ROME — Italian police arrested former U.S. Salvatorian Father Joseph J. Henn 16 years after Italy’s highest court confirmed his extradition to the United States to face allegations of child sexual abuse in Arizona.
Michele Gentiloni, Henn’s attorney, said his client was taken into custody May 28 after trying to use his expired U.S. passport as identification to pick up some medicine he needed.
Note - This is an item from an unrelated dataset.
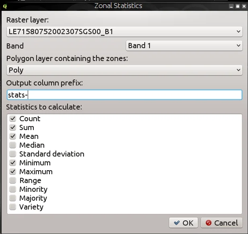Toggle the Minimum checkbox off
The width and height of the screenshot is (248, 234).
(x=13, y=163)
A spokesman for the Carabinieri, the Italian police force that apprehended Henn, disputed that version of events, claiming instead that the priest had requested assistance at a city-run immigrant assistance center using a false name.
Henn, who was expelled from his order and removed from the priesthood in 2006, currently is in Rome’s Regina Coeli prison awaiting questioning, which must happen by June 3, his attorney told Catholic News Service May 31.
However, Gentiloni said he believes the 2006 extradition order is now null and void because “the police never moved to execute it.”
At the time, officials at the Salvatorian order’s headquarters in Rome, where Henn was assigned when the abuse allegations were made, had said Henn fled.
His lawyer said that was not true, but the Italian police never bothered to check, and they missed their 45-day period for notifying him of the extradition order.
“At the end of August 2006, the Italian Ministry of Justice, believing he was no longer present, issued an arrest warrant” for violating the terms of his house arrest, and it was on the basis of that warrant, not the extradition order, that police took him into custody 16 years later, the lawyer said.
A spokesman for the Carabinieri in Rome told CNS, “before he could be advised officially” that the court upheld the extradition request, “he disappeared and that is why he was declared a fugitive.”
Father Jeff Wocken, U.S. provincial of the Salvatorians, confirmed to CNS that Henn had been removed from the order and the priesthood in 2006, and that he had left the Salvatorian headquarters before the extradition order could be carried out.
Henn had been arrested in Rome in July 2005 after a request by the U.S. Justice Department that he be extradited to face charges in Maricopa County, Arizona.
He was placed under house arrest at the Salvatorian headquarters while his lawyer, Gentiloni, tried to fight the extradition order.
Henn had been accused of molesting at least three boys under the age of 15 between 1979 and 1981 when he was living and working in Phoenix.
In 2003, Arizona’s Maricopa County indicted him on 13 counts related to child molestation.
Gentiloni had told CNS in 2005 that Henn “would accept facing trial in the United States because he is innocent, but he fears for his physical safety” in a U.S. prison given the climate created by the U.S. clerical abuse scandals.
An Italian court upheld the extradition request in January 2006 and the Supreme Court confirmed the decision six months later.